_Requirement_. Check each line of the data below for the word "computer", then extract the ones that have it.

*** Opening of Listed records ***

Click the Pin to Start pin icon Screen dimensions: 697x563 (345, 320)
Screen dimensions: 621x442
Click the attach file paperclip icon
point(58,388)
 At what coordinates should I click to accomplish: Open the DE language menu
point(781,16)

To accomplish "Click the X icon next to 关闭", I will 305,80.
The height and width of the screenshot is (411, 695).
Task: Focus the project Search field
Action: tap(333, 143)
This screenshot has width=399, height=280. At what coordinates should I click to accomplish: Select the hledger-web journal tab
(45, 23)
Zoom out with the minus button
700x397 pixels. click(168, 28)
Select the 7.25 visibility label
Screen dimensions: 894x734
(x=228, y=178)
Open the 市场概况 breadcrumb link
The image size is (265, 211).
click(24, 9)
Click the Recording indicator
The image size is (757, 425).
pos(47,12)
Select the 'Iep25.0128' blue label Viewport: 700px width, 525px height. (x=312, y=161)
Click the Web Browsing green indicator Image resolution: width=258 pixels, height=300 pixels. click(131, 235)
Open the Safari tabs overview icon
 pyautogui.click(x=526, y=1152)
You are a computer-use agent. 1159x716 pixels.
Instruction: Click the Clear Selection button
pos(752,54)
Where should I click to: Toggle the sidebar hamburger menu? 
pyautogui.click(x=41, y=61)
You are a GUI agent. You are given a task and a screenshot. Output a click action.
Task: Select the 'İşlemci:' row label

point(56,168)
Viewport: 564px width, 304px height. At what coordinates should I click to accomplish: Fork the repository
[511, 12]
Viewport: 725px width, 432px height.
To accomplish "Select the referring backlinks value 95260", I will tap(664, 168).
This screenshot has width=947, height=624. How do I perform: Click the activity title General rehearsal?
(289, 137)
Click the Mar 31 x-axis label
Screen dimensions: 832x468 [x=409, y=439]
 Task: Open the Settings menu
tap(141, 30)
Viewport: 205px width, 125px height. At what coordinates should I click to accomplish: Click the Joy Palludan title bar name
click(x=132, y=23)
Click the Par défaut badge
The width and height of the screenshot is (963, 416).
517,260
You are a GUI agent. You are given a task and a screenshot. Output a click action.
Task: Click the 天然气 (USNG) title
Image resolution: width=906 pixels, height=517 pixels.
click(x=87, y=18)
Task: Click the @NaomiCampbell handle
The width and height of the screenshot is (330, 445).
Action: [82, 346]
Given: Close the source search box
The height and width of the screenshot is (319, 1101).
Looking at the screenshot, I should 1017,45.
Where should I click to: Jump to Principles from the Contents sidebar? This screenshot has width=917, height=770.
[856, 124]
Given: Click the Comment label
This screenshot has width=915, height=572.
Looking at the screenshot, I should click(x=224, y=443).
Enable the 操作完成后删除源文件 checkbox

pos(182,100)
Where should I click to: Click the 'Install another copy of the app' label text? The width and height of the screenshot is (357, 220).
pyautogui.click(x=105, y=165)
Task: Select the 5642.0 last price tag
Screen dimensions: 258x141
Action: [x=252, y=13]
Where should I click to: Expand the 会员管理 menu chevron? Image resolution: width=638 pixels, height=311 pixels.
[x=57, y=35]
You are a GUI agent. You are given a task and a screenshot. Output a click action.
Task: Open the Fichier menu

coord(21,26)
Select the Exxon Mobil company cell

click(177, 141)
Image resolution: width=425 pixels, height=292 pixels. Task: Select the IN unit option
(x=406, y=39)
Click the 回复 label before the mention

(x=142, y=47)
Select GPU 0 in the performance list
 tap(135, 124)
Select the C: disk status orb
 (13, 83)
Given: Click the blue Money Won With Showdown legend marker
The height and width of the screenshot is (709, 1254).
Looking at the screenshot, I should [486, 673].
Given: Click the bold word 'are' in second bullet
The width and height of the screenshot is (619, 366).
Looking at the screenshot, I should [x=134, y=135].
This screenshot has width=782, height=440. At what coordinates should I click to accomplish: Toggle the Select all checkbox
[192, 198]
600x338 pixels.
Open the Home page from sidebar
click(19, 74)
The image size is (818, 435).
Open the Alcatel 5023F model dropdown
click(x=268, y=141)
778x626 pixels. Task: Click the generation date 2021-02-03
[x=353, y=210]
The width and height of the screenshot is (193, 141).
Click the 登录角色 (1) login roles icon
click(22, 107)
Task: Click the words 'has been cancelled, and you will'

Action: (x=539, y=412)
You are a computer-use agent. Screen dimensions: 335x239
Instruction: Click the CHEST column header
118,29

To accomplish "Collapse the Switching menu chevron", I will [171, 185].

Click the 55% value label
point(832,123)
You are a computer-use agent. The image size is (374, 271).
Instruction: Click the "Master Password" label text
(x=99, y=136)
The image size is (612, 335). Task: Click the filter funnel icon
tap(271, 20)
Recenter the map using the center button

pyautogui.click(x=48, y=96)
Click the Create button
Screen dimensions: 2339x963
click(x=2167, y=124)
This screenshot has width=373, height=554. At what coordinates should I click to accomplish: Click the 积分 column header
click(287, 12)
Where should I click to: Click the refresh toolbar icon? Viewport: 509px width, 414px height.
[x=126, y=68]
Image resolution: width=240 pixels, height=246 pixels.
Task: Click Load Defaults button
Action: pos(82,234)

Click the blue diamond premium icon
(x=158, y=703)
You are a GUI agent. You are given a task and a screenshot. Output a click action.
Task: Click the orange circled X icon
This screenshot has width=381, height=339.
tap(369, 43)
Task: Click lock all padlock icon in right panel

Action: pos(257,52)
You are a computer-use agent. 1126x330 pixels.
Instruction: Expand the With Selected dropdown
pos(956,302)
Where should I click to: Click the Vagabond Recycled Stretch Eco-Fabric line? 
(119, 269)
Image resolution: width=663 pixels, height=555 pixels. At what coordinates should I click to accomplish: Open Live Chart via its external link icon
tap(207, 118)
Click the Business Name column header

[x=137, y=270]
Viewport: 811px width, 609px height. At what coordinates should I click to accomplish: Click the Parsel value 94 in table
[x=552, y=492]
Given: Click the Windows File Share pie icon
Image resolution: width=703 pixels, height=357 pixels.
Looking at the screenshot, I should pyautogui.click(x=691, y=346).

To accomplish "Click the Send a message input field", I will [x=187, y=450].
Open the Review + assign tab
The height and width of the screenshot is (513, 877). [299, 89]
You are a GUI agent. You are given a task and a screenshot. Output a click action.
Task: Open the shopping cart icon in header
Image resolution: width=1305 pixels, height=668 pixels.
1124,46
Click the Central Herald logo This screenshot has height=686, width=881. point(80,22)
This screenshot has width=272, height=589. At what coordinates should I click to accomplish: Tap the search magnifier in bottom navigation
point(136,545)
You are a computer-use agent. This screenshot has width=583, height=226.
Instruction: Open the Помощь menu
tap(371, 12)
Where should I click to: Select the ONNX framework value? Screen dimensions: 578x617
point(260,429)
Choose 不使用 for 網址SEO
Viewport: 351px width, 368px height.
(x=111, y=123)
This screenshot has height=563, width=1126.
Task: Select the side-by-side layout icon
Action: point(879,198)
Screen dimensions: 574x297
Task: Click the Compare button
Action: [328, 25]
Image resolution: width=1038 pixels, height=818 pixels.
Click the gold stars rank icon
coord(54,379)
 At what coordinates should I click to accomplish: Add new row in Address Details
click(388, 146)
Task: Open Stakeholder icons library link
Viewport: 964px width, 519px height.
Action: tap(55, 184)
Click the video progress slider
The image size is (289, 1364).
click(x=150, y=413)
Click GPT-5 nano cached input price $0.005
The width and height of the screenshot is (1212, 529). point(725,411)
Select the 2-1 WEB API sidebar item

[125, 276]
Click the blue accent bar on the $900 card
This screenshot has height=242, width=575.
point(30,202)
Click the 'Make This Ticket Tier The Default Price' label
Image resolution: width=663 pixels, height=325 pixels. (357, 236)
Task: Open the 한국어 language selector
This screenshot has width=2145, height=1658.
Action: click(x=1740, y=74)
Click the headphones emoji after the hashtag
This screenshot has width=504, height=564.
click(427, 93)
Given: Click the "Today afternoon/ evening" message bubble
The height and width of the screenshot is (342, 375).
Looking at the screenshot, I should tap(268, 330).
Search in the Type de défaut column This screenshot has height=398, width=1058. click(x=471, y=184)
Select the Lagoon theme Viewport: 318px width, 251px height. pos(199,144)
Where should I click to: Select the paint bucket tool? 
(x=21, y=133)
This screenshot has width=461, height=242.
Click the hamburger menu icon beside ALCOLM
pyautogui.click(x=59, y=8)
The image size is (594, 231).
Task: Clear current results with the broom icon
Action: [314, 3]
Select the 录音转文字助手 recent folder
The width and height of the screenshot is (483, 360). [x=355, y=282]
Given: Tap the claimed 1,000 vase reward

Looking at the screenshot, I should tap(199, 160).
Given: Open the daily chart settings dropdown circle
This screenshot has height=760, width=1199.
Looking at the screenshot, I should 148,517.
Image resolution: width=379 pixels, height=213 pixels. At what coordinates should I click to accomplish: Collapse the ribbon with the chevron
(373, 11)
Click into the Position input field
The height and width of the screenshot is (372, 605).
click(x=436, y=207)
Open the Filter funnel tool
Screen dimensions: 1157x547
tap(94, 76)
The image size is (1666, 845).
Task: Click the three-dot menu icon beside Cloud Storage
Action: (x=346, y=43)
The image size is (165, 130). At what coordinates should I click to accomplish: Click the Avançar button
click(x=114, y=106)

*** Close of Listed records ***

_Result for this task_.
You are a computer-use agent. 1159x716 pixels.
You are a computer-use agent. Screen dimensions: 335x239
You are a computer-use agent. The image size is (374, 271).
You are a computer-use agent. 1126x330 pixels.
You are a computer-use agent. This screenshot has width=583, height=226.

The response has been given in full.